The main drawback here is that the elements of the result are stored in a somewhat awkward order. As we can see in the figure, some additional effort is needed to move the right element of the vectors to the right location of the result array.
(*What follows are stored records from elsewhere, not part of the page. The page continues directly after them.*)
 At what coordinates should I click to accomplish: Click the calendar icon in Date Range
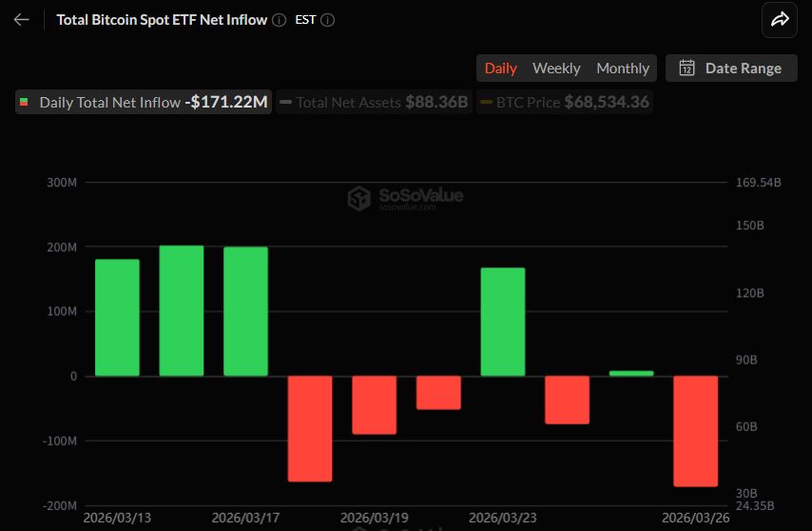pos(687,69)
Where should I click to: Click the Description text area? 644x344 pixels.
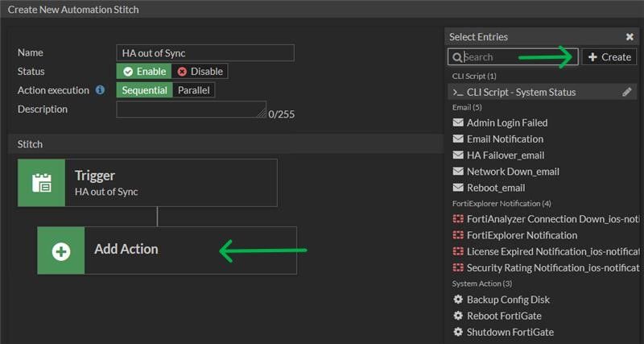[x=191, y=110]
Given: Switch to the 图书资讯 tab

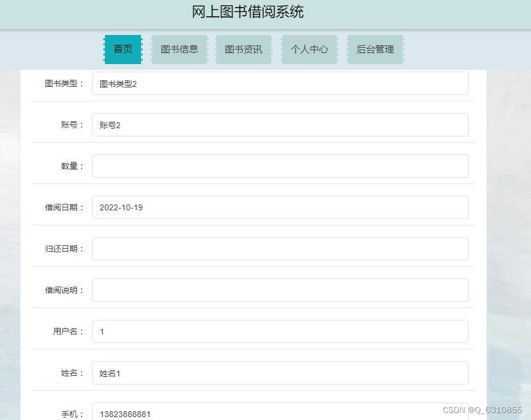Looking at the screenshot, I should [244, 49].
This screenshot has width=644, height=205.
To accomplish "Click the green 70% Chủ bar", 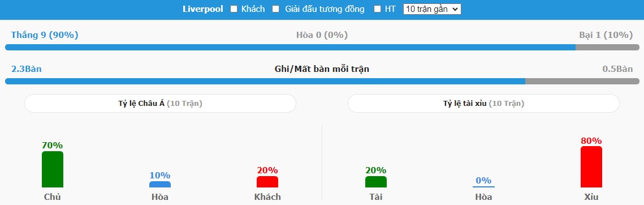I will (x=53, y=169).
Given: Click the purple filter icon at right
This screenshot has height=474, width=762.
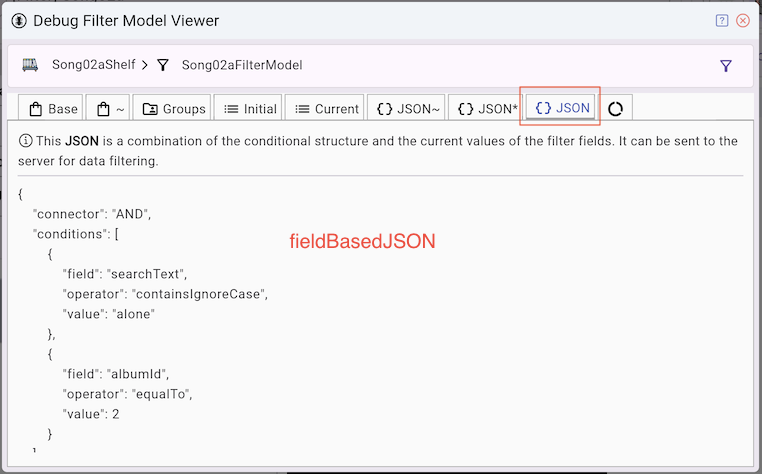Looking at the screenshot, I should [726, 66].
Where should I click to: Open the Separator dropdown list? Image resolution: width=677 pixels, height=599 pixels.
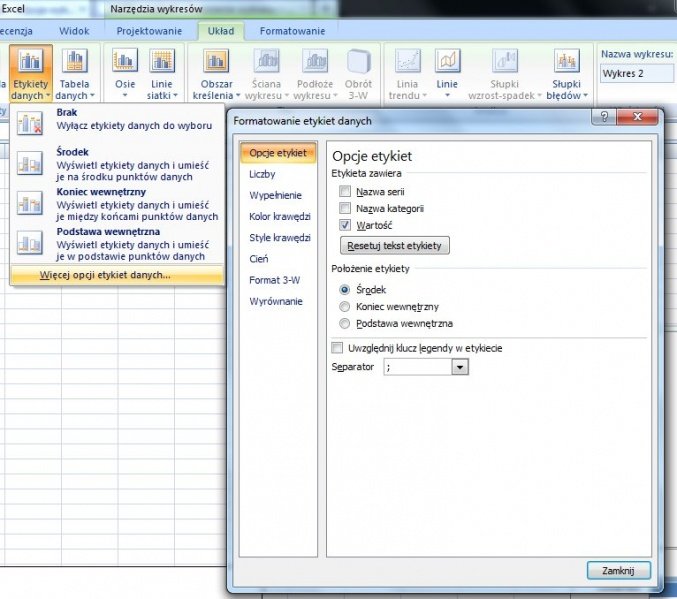[x=460, y=368]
Here is our implementation of the above idea. The innermost loop is straightforward, but some thinking is needed to check that the part that copies data from `vv...`

variables to the result array actually does the right job.

```
void step(float* r, const float* d_, int n) {
// vectors per input column
int na = (n + 8 - 1) / 8;
// input data, padded, converted to vectors
float8_t* vd = float8_alloc(na*n);
// input data, transposed, padded, converted to vectors
float8_t* vt = float8_alloc(na*n);
#pragma omp parallel for
for (int ja = 0; ja < na; ++ja) {
for (int i = 0; i < n; ++i) {
for (int jb = 0; jb < 8; ++jb) {
int j = ja * 8 + jb;
vd[n*ja + i][jb] = j < n ? d_[n*j + i] : infty;
vt[n*ja + i][jb] = j < n ? d_[n*i + j] : infty;
}
}
}
#pragma omp parallel for
for (int ia = 0; ia < na; ++ia) {
for (int ja = 0; ja < na; ++ja) {
float8_t vv000 = f8infty;
float8_t vv001 = f8infty;
float8_t vv010 = f8infty;
float8_t vv011 = f8infty;
float8_t vv100 = f8infty;
float8_t vv101 = f8infty;
float8_t vv110 = f8infty;
float8_t vv111 = f8infty;
for (int k = 0; k < n; ++k) {
float8_t a000 = vd[n*ia + k];
float8_t b000 = vt[n*ja + k];
float8_t a100 = swap4(a000);
float8_t a010 = swap2(a000);
float8_t a110 = swap2(a100);
float8_t b001 = swap1(b000);
vv000 = min8(vv000, a000 + b000);
vv001 = min8(vv001, a000 + b001);
vv010 = min8(vv010, a010 + b000);
vv011 = min8(vv011, a010 + b001);
vv100 = min8(vv100, a100 + b000);
vv101 = min8(vv101, a100 + b001);
vv110 = min8(vv110, a110 + b000);
vv111 = min8(vv111, a110 + b001);
}
float8_t vv[8] = { vv000, vv001, vv010, vv011, vv100, vv101, vv110, vv111 };
for (int kb = 1; kb < 8; kb += 2) {
vv[kb] = swap1(vv[kb]);
}
for (int jb = 0; jb < 8; ++jb) {
for (int ib = 0; ib < 8; ++ib) {
int i = ib + ia*8;
int j = jb + ja*8;
if (j < n && i < n) {
r[n*i + j] = vv[ib^jb][jb];
}
}
}
}
}
std::free(vt);
std::free(vd);
}
```

We are now rapidly approaching the theoretical limitations of the CPU:

The running time for n = 4000 is now only **0.7 seconds**. We have improved the running time over the baseline by a **factor of 136**.